One of the key priorities is enhancing our alliances and our partnerships with all those in the region and like-minded nations … Our alliance with the US is central to what we do and we don’t underestimate that. We understand how significant that is in terms of our security architecture (and) we do not foresee that changing in terms of who our key ally will be.
DC: The US Department of War has confirmed that they’re pushing for a more lethal force and also tightening fitness level standards across all of their staff. Is that an approach that you can see Navy taking for Australia in terms of more of a lethality focus rather than what has traditionally been a humanitarian role?
Commodore Pisani: We are a focused force and our thinking is becoming focused as well in terms of around lethality, being fit to fight.
A military that understands a force structure and has best practice sets itself up for success, you should be able to do the high end. And if you do the high end, you can do everything else underneath it.
A military that understands a force structure and has best practice sets itself up for success, you should be able to do the high end. And if you do the high end, you can do everything else underneath it.”

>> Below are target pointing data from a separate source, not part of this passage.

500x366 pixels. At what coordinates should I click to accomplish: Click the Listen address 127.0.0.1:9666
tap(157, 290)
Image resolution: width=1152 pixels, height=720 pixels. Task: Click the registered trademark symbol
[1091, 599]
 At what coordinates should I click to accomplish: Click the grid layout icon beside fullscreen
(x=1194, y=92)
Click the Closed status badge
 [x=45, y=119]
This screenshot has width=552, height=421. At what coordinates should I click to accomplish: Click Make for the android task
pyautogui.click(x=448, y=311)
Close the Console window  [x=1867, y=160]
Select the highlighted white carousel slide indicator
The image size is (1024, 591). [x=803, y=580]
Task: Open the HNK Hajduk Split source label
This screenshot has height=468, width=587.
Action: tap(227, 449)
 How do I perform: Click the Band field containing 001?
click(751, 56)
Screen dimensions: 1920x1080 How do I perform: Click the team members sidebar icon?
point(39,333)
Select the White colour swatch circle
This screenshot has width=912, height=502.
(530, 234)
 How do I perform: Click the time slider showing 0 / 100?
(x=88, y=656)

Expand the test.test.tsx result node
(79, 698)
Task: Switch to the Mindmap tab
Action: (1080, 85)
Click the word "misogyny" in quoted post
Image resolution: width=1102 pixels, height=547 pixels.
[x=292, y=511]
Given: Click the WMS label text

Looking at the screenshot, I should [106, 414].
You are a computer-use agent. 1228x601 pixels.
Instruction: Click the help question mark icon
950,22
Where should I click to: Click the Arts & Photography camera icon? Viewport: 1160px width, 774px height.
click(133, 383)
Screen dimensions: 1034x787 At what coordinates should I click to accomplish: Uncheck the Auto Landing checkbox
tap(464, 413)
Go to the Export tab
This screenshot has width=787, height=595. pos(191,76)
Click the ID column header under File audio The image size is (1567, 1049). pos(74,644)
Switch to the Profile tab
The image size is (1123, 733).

- Commodore Antony Pisani CSC
We’re focusing in on the high end. And by virtue of being able to do that, we can do humanitarian resistance and disaster relief, we can do non-combatant evacuation operations, we can support Australian states and territories if they need defence assistance to the civil community, whether it be because of a natural disaster or a pandemic.
Whilst we are not sometimes the first person in the pecking order, we’re at least an option available to government if they decide to, depending on the complexity of it. And so that focused force is resonating through all aspects of the way we do business.
Defence Connect has made minor edits to the above interview for clarity and reader experience.